= WORK TO BE COMPLETED =
Revise the data below by replacing every instance of "How do I perform" with "How can I carry out", leaving everything else unchanged.

= INPUT RECORDS =
------------------------------------------------------------

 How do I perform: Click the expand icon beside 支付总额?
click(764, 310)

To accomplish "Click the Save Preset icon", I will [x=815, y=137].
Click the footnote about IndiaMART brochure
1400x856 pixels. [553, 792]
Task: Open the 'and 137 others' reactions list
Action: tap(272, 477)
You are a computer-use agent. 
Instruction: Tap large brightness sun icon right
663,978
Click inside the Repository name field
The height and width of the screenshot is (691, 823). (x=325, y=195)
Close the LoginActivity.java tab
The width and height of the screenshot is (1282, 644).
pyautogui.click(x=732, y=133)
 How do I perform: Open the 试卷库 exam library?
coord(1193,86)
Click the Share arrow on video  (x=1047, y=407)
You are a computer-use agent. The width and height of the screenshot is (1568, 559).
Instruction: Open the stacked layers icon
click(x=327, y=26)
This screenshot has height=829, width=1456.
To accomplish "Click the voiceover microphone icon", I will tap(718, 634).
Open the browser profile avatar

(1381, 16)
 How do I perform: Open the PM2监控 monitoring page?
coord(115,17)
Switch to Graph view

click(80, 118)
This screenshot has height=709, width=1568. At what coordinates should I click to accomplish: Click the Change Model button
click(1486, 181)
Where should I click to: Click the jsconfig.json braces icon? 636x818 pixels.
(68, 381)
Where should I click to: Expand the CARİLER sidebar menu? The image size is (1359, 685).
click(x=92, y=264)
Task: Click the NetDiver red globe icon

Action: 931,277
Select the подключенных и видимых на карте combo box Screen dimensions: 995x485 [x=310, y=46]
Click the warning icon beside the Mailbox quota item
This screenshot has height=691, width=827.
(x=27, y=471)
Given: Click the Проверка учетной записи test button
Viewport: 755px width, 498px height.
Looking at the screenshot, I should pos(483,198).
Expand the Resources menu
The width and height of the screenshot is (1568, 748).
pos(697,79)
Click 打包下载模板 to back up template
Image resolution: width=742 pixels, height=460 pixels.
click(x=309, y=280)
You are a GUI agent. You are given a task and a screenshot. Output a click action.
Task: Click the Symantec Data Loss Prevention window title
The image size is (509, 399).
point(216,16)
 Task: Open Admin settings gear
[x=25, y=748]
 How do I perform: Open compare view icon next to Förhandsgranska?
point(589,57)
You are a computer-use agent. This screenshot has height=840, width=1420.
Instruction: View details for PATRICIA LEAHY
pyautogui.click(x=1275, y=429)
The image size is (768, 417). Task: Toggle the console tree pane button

------------------------------------------------------------

= EXERCISE ANSWER =
 How can I carry out: Click the expand icon beside 支付总额?
click(764, 310)

To accomplish "Click the Save Preset icon", I will [x=815, y=137].
Click the footnote about IndiaMART brochure
1400x856 pixels. [553, 792]
Task: Open the 'and 137 others' reactions list
Action: tap(272, 477)
You are a computer-use agent. 
Instruction: Tap large brightness sun icon right
663,978
Click inside the Repository name field
The height and width of the screenshot is (691, 823). (x=325, y=195)
Close the LoginActivity.java tab
The width and height of the screenshot is (1282, 644).
pyautogui.click(x=732, y=133)
 How can I carry out: Open the 试卷库 exam library?
coord(1193,86)
Click the Share arrow on video  (x=1047, y=407)
You are a computer-use agent. The width and height of the screenshot is (1568, 559).
Instruction: Open the stacked layers icon
click(x=327, y=26)
This screenshot has height=829, width=1456.
To accomplish "Click the voiceover microphone icon", I will tap(718, 634).
Open the browser profile avatar

(1381, 16)
 How can I carry out: Open the PM2监控 monitoring page?
coord(115,17)
Switch to Graph view

click(80, 118)
This screenshot has height=709, width=1568. At what coordinates should I click to accomplish: Click the Change Model button
click(1486, 181)
Where should I click to: Click the jsconfig.json braces icon? 636x818 pixels.
(68, 381)
Where should I click to: Expand the CARİLER sidebar menu? The image size is (1359, 685).
click(x=92, y=264)
Task: Click the NetDiver red globe icon

Action: 931,277
Select the подключенных и видимых на карте combo box Screen dimensions: 995x485 [x=310, y=46]
Click the warning icon beside the Mailbox quota item
This screenshot has height=691, width=827.
(x=27, y=471)
Given: Click the Проверка учетной записи test button
Viewport: 755px width, 498px height.
Looking at the screenshot, I should pos(483,198).
Expand the Resources menu
The width and height of the screenshot is (1568, 748).
pos(697,79)
Click 打包下载模板 to back up template
Image resolution: width=742 pixels, height=460 pixels.
click(x=309, y=280)
You are a GUI agent. You are given a task and a screenshot. Output a click action.
Task: Click the Symantec Data Loss Prevention window title
The image size is (509, 399).
point(216,16)
 Task: Open Admin settings gear
[x=25, y=748]
 How can I carry out: Open compare view icon next to Förhandsgranska?
point(589,57)
You are a computer-use agent. This screenshot has height=840, width=1420.
Instruction: View details for PATRICIA LEAHY
pyautogui.click(x=1275, y=429)
The image size is (768, 417). Task: Toggle the console tree pane button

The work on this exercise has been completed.